The new Star Wars movie isn’t even out yet, and we already have a character that we totally love: the spinning BB-8 drone that’s even cuter than R2-D2. Yes, I said it. Unsurprisingly, the tiny robot that went viral after appearing in the first official trailer has inspired a series of smart, remote-controlled toys that everyone’s talking about.
But how does it really work?
Sphero now has a $149.99 gadget that you can already buy in stores, and it’s controlled using your smartphone and your voice.
What makes the spherical robot very interesting is the head sitting on top of the sphere that remains somewhat stationary even when the device is moving. It appears as though it’s magically levitating.
HowBB8works.com is a site specifically designed to explain how the awesome new robot works, created by two Spanish Star Wars fans who did an excellent job looking at the new device.
The site even dug up an old Disney patent that was filled in 2010, two years before Disney purchased LucasFilm and four years before they invested in Sphero, the company that built the cute robot toy shown in the video below.

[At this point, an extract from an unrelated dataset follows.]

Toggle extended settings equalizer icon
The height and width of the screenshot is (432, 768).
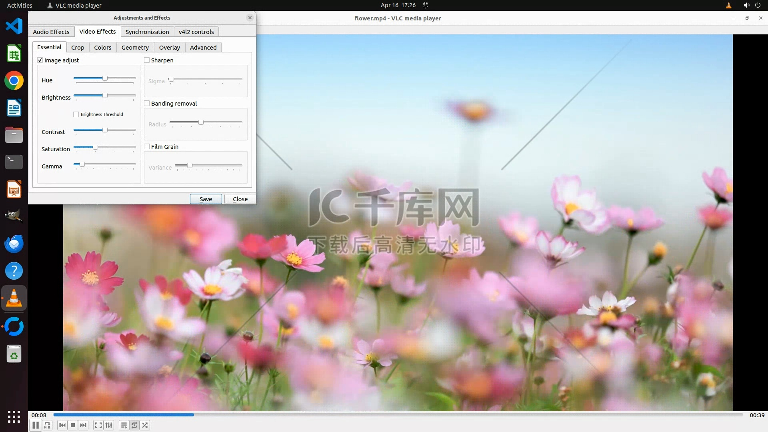pyautogui.click(x=109, y=425)
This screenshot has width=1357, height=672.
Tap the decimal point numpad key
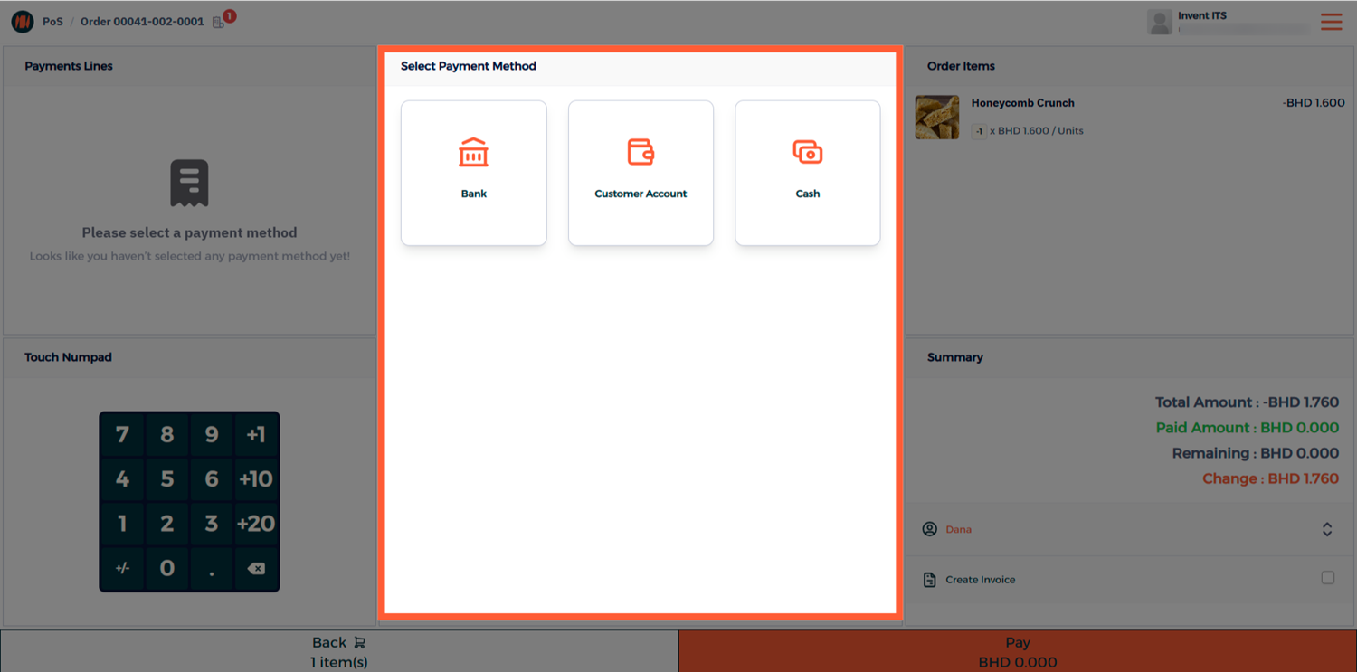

The patent seems to shed some light on how a spherical robot would work. Titled “Magnetic spherical balancing robot drive,” the patent describes holonomic motion for robots – that means they can move in any direction on the horizontal plane, making them incredibly responsive.
There are several variants of holonomic robot explained in a patent, including one that contains a wheel-based drive system inside a sphere that is able to stay in the same relative position with respect to the sphere. Add to that other internal components, including a remote-controlled drive system, gyroscopes, accelerometers and a base plate to act as a counterweight, and you’ve got almost everything you need to keep BB-8’s head on top of the sphere at all times, regardless of movement.
Almost everything, because you also need magnets both at the top of the mast inside the sphere and at the base of the head. Magnetic induction is what keeps the BB-8’s head on top of the rolling sphere base. It’s not magic, and it’s not CGI. Instead, it’s simply physics at work.